A Quick Update On The Wildly Popular Hell In A Cell Pay-Per-View

WWE Network

It’s worth noting that widely panned and competition-promoting main event between Universal Champion Seth Rollins and universal bridesmaid Bray Wyatt at Hell in a Cell brand pay-per-view didn’t even get mentioned on Monday’s Raw until about halfway through hour three. Even then it’s just an extremely edited video package, which only really proves that the match concept might’ve worked as a 60-second short film where you can’t hear the crowd, but not as an 18-minute wrestling match where you can. Rollins didn’t make appearance on the show, which is probably for the best, and Bray Wyatt only showed up to randomly attack Cesaro (of all people) once they were off the air.

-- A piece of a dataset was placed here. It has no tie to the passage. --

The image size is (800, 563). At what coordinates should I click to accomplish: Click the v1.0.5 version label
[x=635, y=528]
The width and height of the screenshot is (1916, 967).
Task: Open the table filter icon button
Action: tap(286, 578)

I wanted to start off the column with this and use it to explain the kind of Raw we got on Monday; an episode where the company’s ashamed of the pay-per-view they just had, ashamed of the pay-per-view they’re about to do, and under the assumption that any content between this and the draft is worthless because they’re just going to hit a “reset button.”

So … [confused shrug].


The 84th Annual Best Dick Awards

Nugenix® worked for him!

We open Raw in the Frank Thomas’ dick cinematic universe with Rusev being empowered to “overcome the odds” and defeat the “damned numbers game” because Bobby Lashley ordered a WWE camera man and a satellite hookup to send in cuckolding foreplay footage. I would really love to know who they thought would be upset at the ending to Hell in a Cell, tune in to Raw, and be like, “whew, thank goodness they showed Lashley having suggested sexual situations with Lana within the first five minutes, I thought this was gonna suck!”

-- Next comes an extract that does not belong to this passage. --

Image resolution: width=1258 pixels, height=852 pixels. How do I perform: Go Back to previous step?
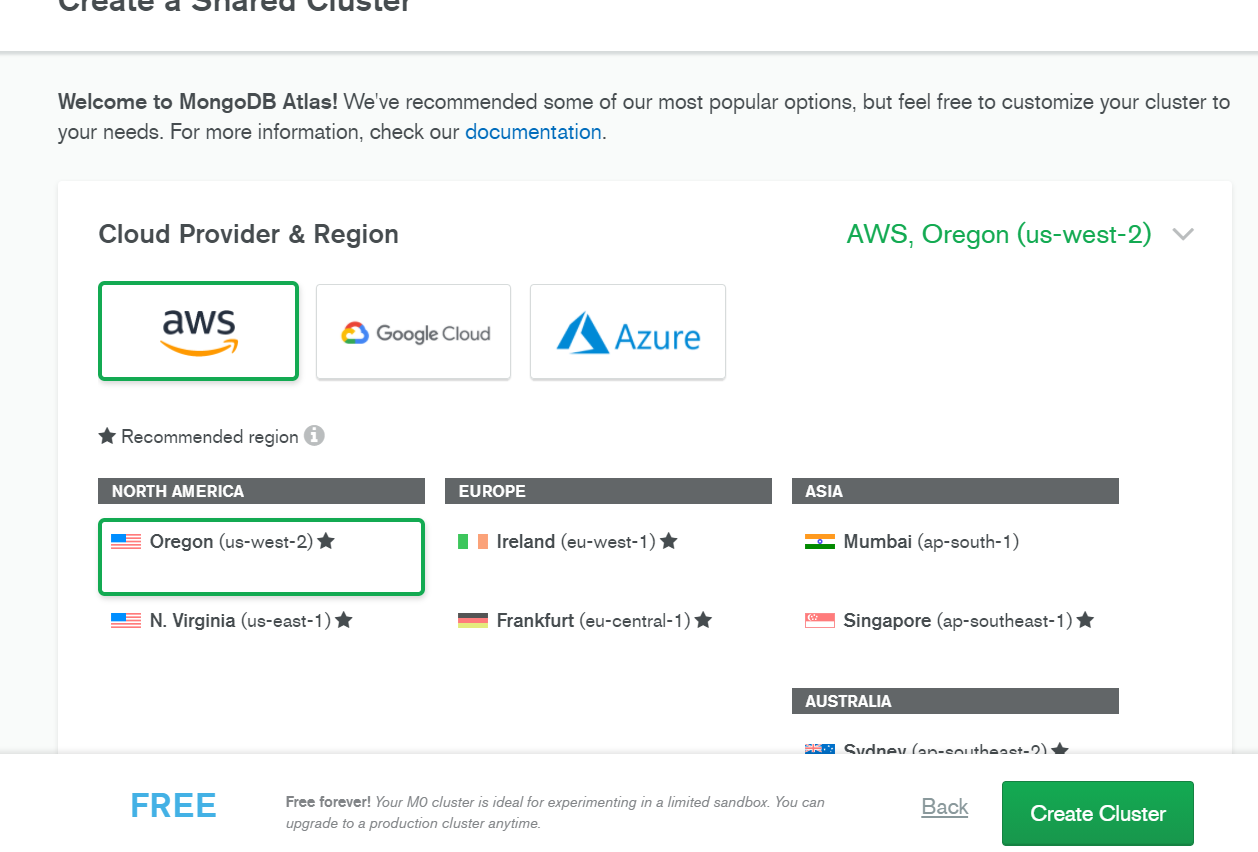click(x=945, y=807)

I guess the story here is that maybe Lana is having hardcore sax with Lashley to motivate her husband to win more matches. This is markedly different from Maria Kanellis constantly cock-shaming her husband to motivate him to win more matches, and Renee Michelle withholding sex from her husband to motivate him to win more matches. Honestly, one of two things needs to happen:

  • Rusev needs to get revenge by having sex with all three of Bobby Lashley’s sisters, or
  • Val Venis must return to form the one true head of the Paul Heyman Youporn Search Hydra

If Natalya And Lacey Evans Wrestle In The Woods, Does It Make A Sound?

After Lana and Lashley had some saucy 8 PM on a Monday sex while a production guy films them in total darkness with one hand and plays saxophone with the other, we get to the action everyone’s been waiting to see: the fifth match (or whatever) in the best of seven series between Natalya and Lacey Evans. This one’s a Last Woman Standing match, which equates to a hell of a lot of Natalya lying motionless on the ground for eight seconds, then standing up to take the next move. It goes like this for about 17 minutes. Of Natalya vs. Lacey Evans.

If I’m being honest, this was probably the best of the Evans/Natalya matches. I don’t like Last Man Standing stipulations where a referee counting out loud to 8 or 9 over and over turns a 7-minute match into a 17-minute match, but at least this one replaced the awkward timing and badly done transitions with Lacey and Natalya hitting each other with sticks and garbage. Plus, we got unforgettable moments of athleticism like this:


As an added bonus, we get Lacey tossing Natalya into the new Raw set and Nattie sliding down it like she’s on a waterslide. Only a week into its existence and the WWE Extreme Half-pipe is already paying off!

Anyway, Natalya wins with a very hesitant powerbomb off the stage onto a nearby table. The war is finally over. Join us next week for Natalya vs. Lacey Evans!

Bollywood Is The Devil’s Playground

Aleister Black randomly shows up and kicks the Singh brothers’ asses. +1 to whoever knocked on his door between backstage segments and was like, “hey, big fan, just letting you know we do the fights in that ring out there in the arena, not back here in these closets.”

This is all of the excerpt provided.